==== Text section ====

Single by Ryan Adams

from the album Gold
- Released: November 26, 2001
- Genre: Alternative country
- Length: 3:47
- Label: Lost Highway
- Songwriter: Ryan Adams

Ryan Adams singles chronology
|  | "New York, New York" (2001) | "Answering Bell" (2002) |

= New York, New York (Ryan Adams song) =

"New York, New York" is the debut solo single by American singer-songwriter Ryan Adams. It was the lead single to his second studio album, Gold (2001).

The song was supposed to be released on September 11, 2001, but following the terrorist attacks, it was postponed to November 26. The single reached No. 53 in the UK in December 2001 and No. 18 on the Adult Top 40 chart in the US. The song earned Adams a Grammy Award nomination for Best Male Rock Vocal Performance.

Following the attacks, the song was seen by many as an inspirational anthem of healing for New York City. Two months after the attack, Adams performed the song on Saturday Night Live.

In 2009, the song was included in The Guardian newspaper's "1000 Songs Everyone Must Hear". It features a closing saxophone solo by a young Kamasi Washington.

==Background==
Adams wrote the song about an ex-lover from his brief time in New York during his early 20s. A native of North Carolina, he lived in New York two years before the release of the song. The song was written about Amy Lombardi, who also inspired the breakup songs on his debut album Heartbreaker. Adams moved to New York in order to be in a relationship with her. The single, and Adams' second album Gold, were originally scheduled for release on September 11, 2001, but the release date was postponed to November following the terrorist attacks.

The song's lyrics mention several lower Manhattan geographic references, including the intersection of Avenue A and 10th Street (where Adams and Lombardi's apartment was), the Second Avenue subway station, Houston Street, Avenue B, and an Upper West Side church.

After the attacks, Adams decided not to play the song live and requested that the song would not be licensed for media, because he did not want people to feel as if he was exploiting the tragedy for his own personal gain. He made exceptions for the New York Yankees, who played the song during games in the old Yankee Stadium, as well as the NYPD and the New York City Fire Department.

==== Source information ====

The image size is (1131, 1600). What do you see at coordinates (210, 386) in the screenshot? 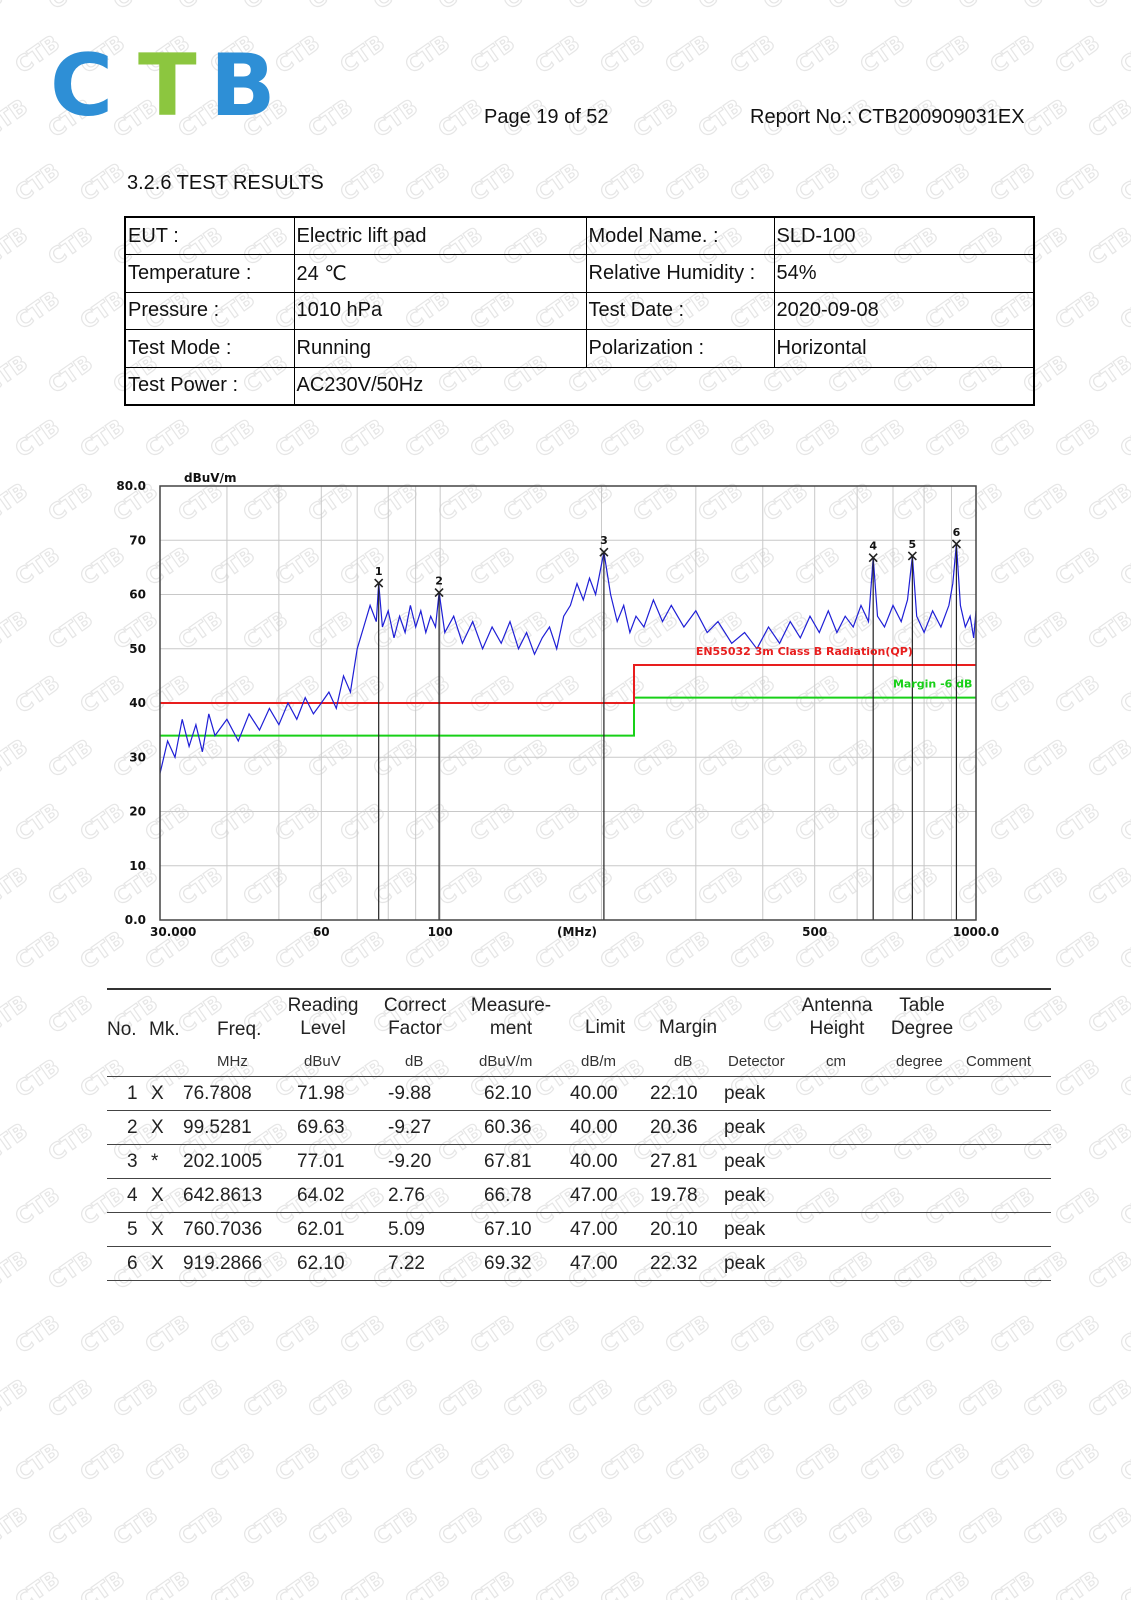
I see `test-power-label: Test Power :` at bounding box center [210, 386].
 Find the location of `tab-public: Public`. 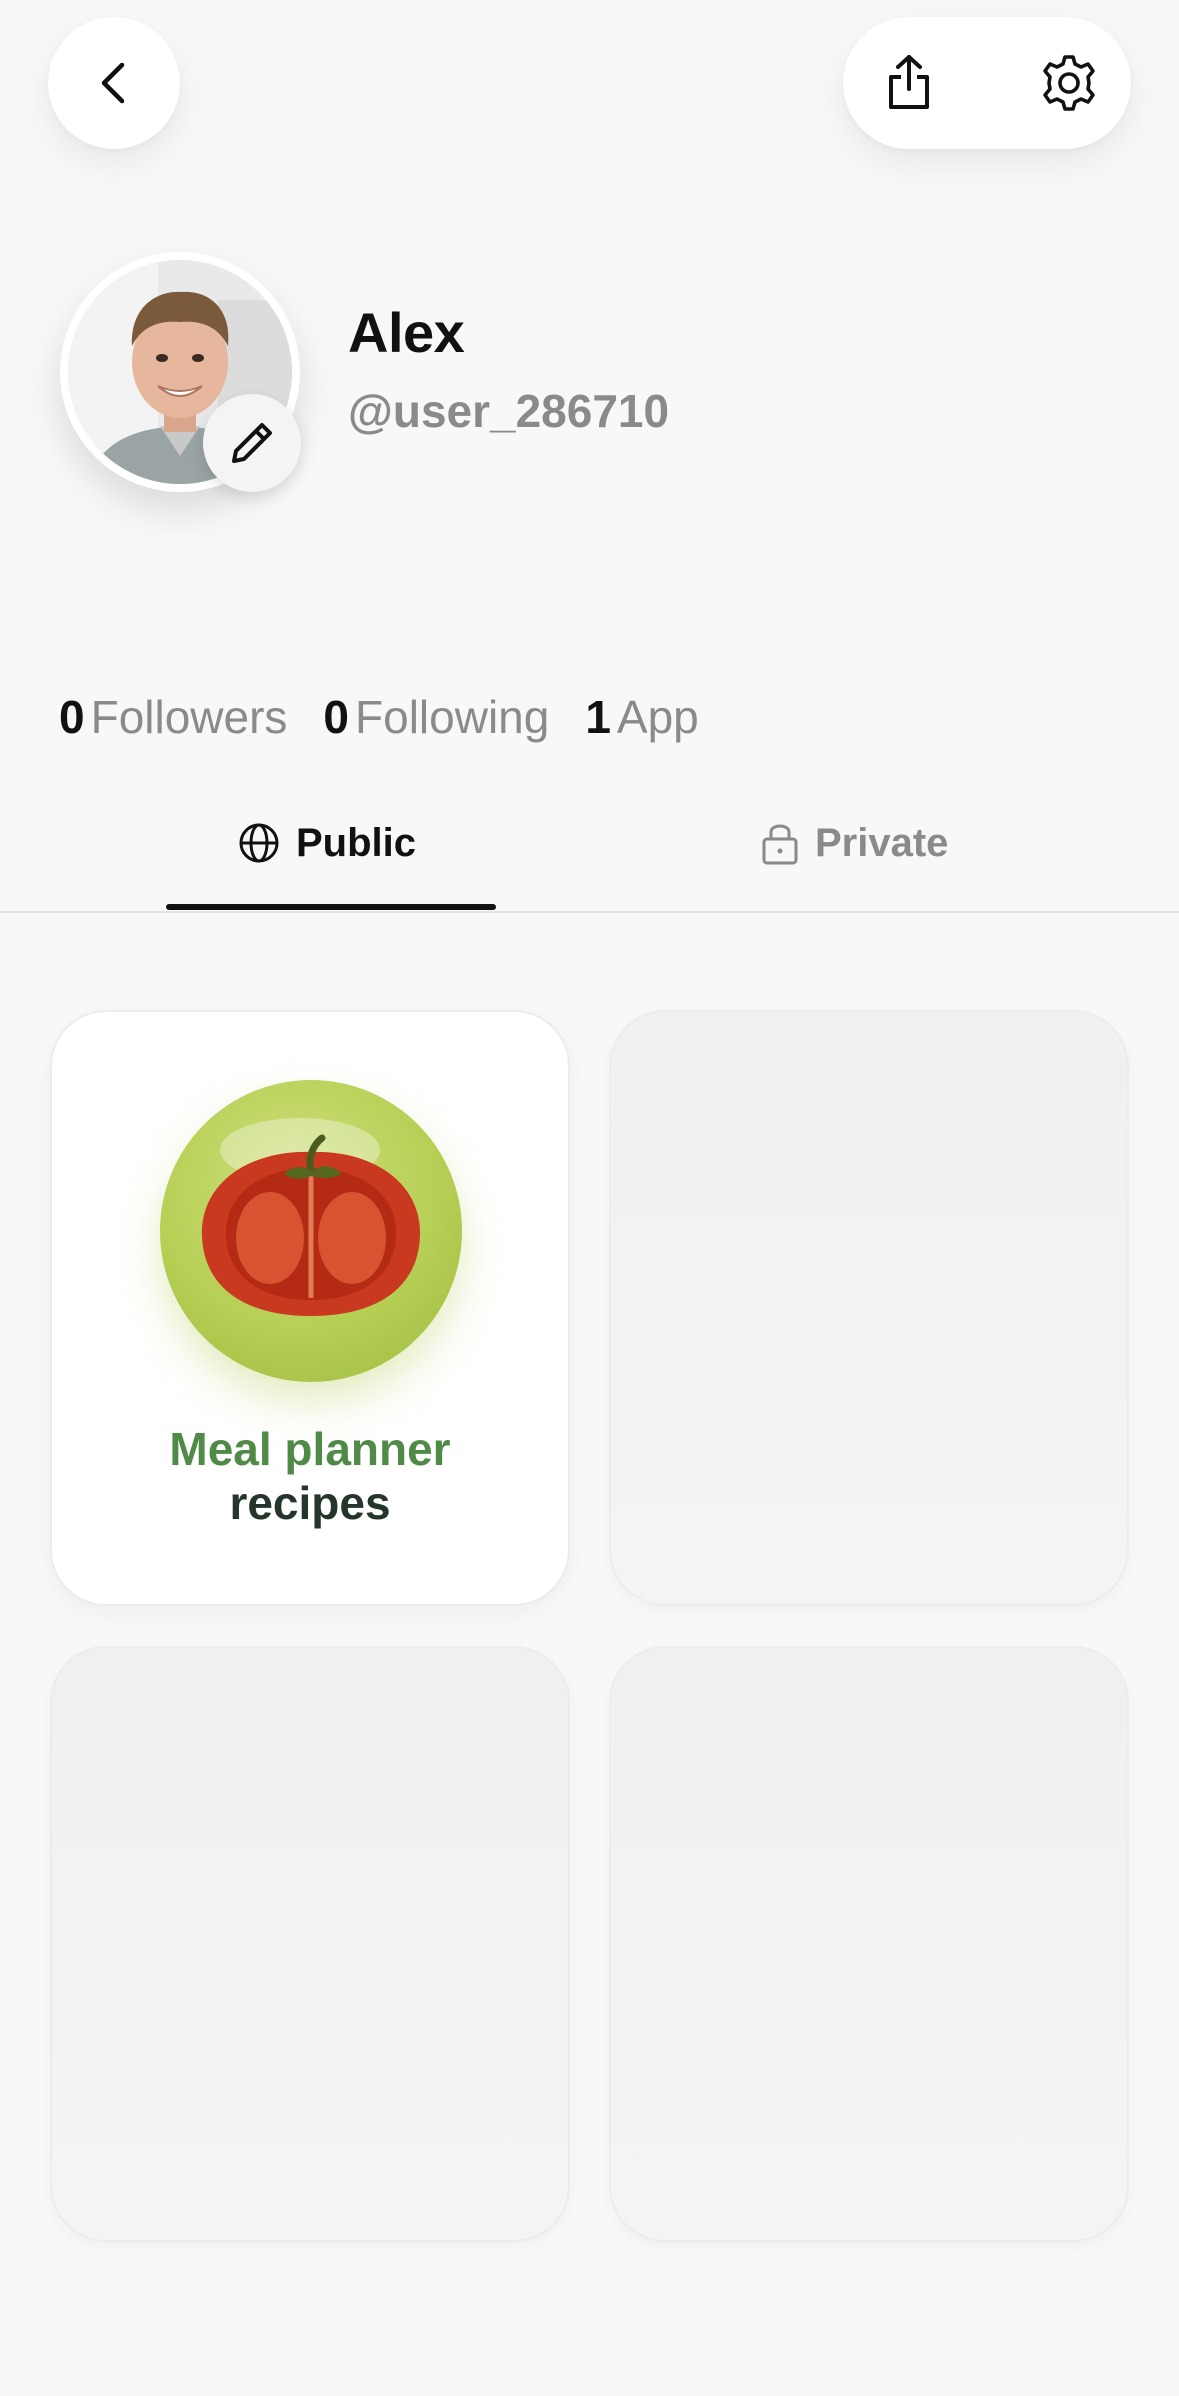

====
==== Source information ====

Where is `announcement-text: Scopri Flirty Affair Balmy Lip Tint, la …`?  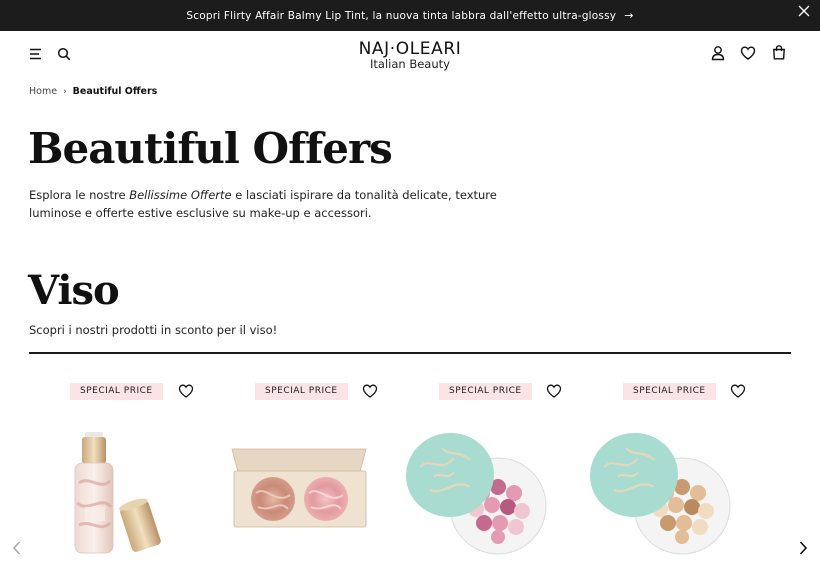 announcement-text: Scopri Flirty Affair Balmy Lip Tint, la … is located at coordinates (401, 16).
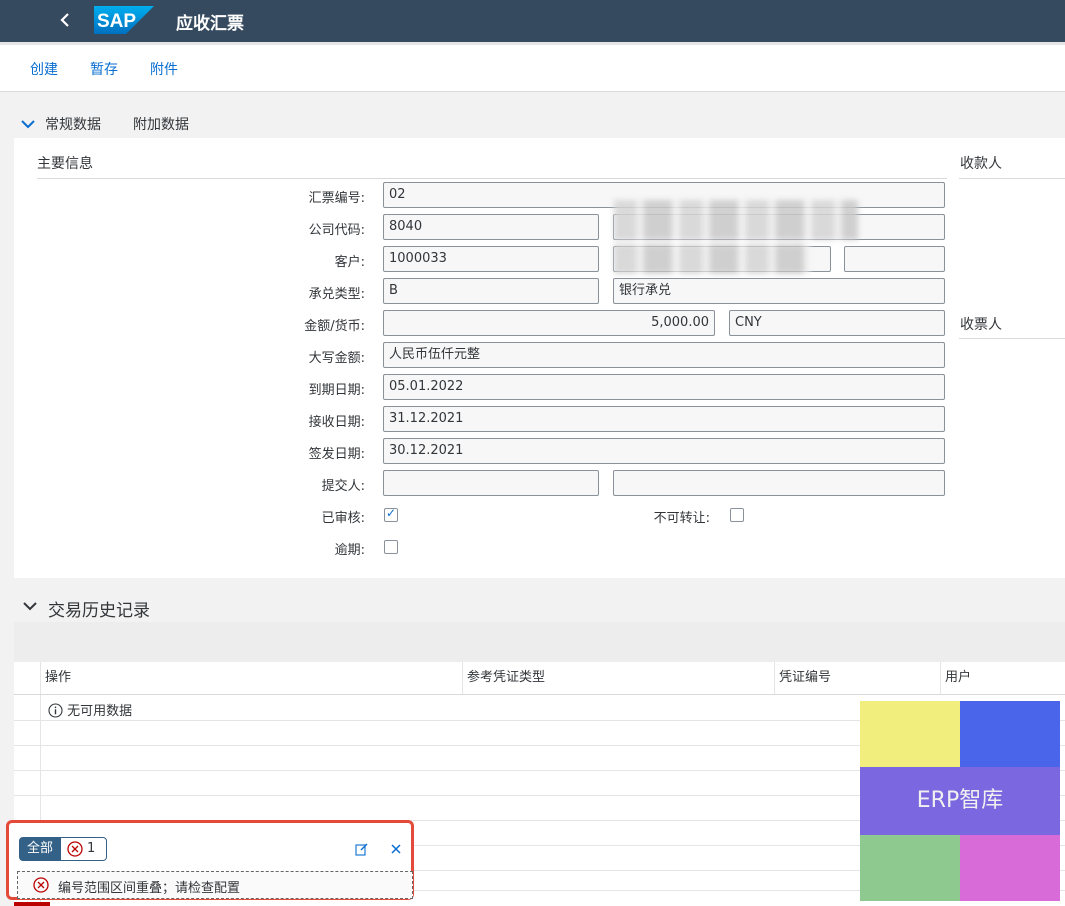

====

**What to produce**
Please rewrite the stretch of the article on the song "New York, New York" from "Ryan Adams singles" through "Rock Vocal Performance.", changing "singer-songwriter" to "musician".

**Output below**
Ryan Adams singles chronology
|  | "New York, New York" (2001) | "Answering Bell" (2002) |

= New York, New York (Ryan Adams song) =

"New York, New York" is the debut solo single by American musician Ryan Adams. It was the lead single to his second studio album, Gold (2001).

The song was supposed to be released on September 11, 2001, but following the terrorist attacks, it was postponed to November 26. The single reached No. 53 in the UK in December 2001 and No. 18 on the Adult Top 40 chart in the US. The song earned Adams a Grammy Award nomination for Best Male Rock Vocal Performance.